SOURCE DOCUMENT START

Plasmacytoid dendritic cell neoplasms: recognition of clonal proliferations detected in association with myeloid neoplasms and refinement/update of the diagnostic criteria for blastic plasmacytoid dendritic cell neoplasm
Mature plasmacytoid dendritic cell proliferation (MPDCP) associated with myeloid neoplasm reflects recent data showing that these represent clonal proliferation of pDCs with low grade morphology identified in the context of a defined myeloid neoplasm. Clonal MPDCP cells accumulate in the bone marrow of patients with myeloproliferative CMML harbouring activating RAS pathway mutations . Patients with AML can have clonally expanded pDCs (pDC-AML), which share the same mutational landscape as CD34+ blasts, and frequently arise in association with RUNX1 mutations [85, 86]. It is unknown whether the pathogenetic mechanisms leading to MPDCP in association with MDS or MDS/MPN and with AML are the same. The framework for diagnosing blastic plasmacytoid dendritic cell neoplasm remains largely the same, with emphasis on immunophenotypic diagnostic criteria. (Table 15)
Dendritic and histiocytic neoplasms: Rosai-Dorfman disease and ALK-positive histiocytosis are new entities in the classification
Much has been learned about the molecular genetics of histiocytoses/histiocytic neoplasms in recent years. These neoplasms, in particular Langerhans cell histiocytosis/sarcoma, Erdheim-Chester disease, juvenile xanthogranuloma, RDD and histiocytic sarcoma, commonly show mutations in genes of the MAPK pathway, such as BRAF, ARAF, MAP2K1, NRAS and KRAS, albeit with highly variable frequencies, indicating a unifying genetic landscape for diverse histiocytoses and histiocytic neoplasms. ALK-positive histiocytosis furthermore converges on the MAPK pathway, which is one of the signaling pathways mediating ALK activation [87, 88]. Insights on genetic alterations have significant treatment implications, because of availability of highly effective therapy targeting components of the activated signaling pathway, such as BRAF and MEK inhibitors [88,89,90,91,92].

SOURCE DOCUMENT END

EXERCISES TO COMPLETE
1. Answer these about the excerpt on dendritic and histiocytic neoplasms:
(a) In the bone marrow of which patients do clonal MPDCP cells accumulate?
(b) Which two entities are named as new in the classification?
(c) Which two kinds of inhibitors are named as examples of targeted therapy?
2. Continue the excerpt on dendritic and histiocytic neoplasms from its last sentence.

INFORMATION PROVIDED START

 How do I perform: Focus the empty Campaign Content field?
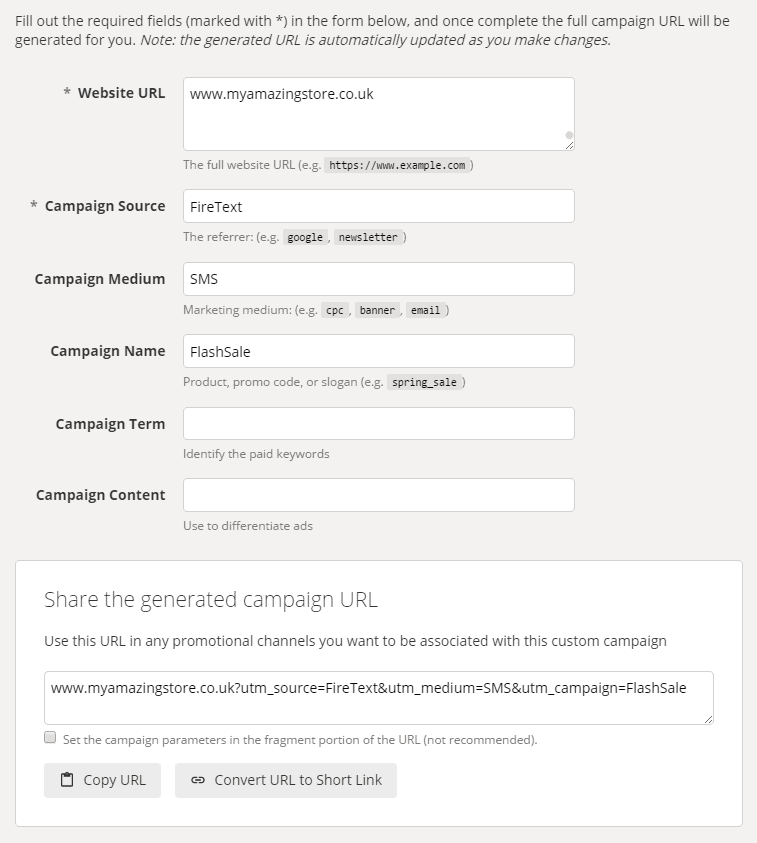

INFORMATION PROVIDED END

RESULTS OF THE EXERCISE
1.
(a) Patients with myeloproliferative CMML carrying activating RAS pathway mutations.
(b) Rosai-Dorfman disease and ALK-positive histiocytosis.
(c) BRAF and MEK inhibitors.

2.
For RDD, the distinctive clinicopathologic features with accumulation of characteristic S100-positive large histiocytes showing emperipolesis, coupled with frequent gain-of-function mutations in genes of the MAPK pathway indicating a neoplastic process, provides a rationale for this inclusion and offers opportunities for targeted therapy [92,93,94,95].
ALK-positive histiocytosis, which shows a broad clinicopathologic spectrum unified by the presence of ALK gene translocation (most commonly KIF5B::ALK) and remarkable response to ALK-inhibitor therapy, has been better characterized in recent studies [88, 96]. The multisystem systemic form that typically occurs in infants, with involvement of liver, spleen and/or bone marrow, runs a protracted course but often resolves slowly, either spontaneously or with chemotherapy. Other multisystem and single-system cases occur in any age group, with involvement of two or more organs or one organ alone, respectively, most commonly central/peripheral nervous system and skin; the disease has a favourable outcome with systemic and/or surgical therapy [88, 97]. The histiocytes in ALK-positive histiocytosis can assume variable appearances including large oval cells, foamy cells and spindle cells, some with multinucleation (including Touton giant cells) or emperipolesis. That is, morphology is not entirely diagnostic, and overlaps extensively with that of juvenile xanthogranuloma and rarely RDD. Thus, it is recommended that ALK immunostaining be performed for histiocytic proliferations not conforming to defined entities, to screen for possible ALK-positive histiocytosis.
In most circumstances, classification of a dendritic cell/macrophage neoplasm as Langerhans cell histiocytosis/sarcoma, indeterminate dendritic cell tumor, interdigitating dendritic cell sarcoma or histiocytic sarcoma is straightforward. Nonetheless, there are rare cases that show overlap or hybrid features, defying precise classification [98, 99].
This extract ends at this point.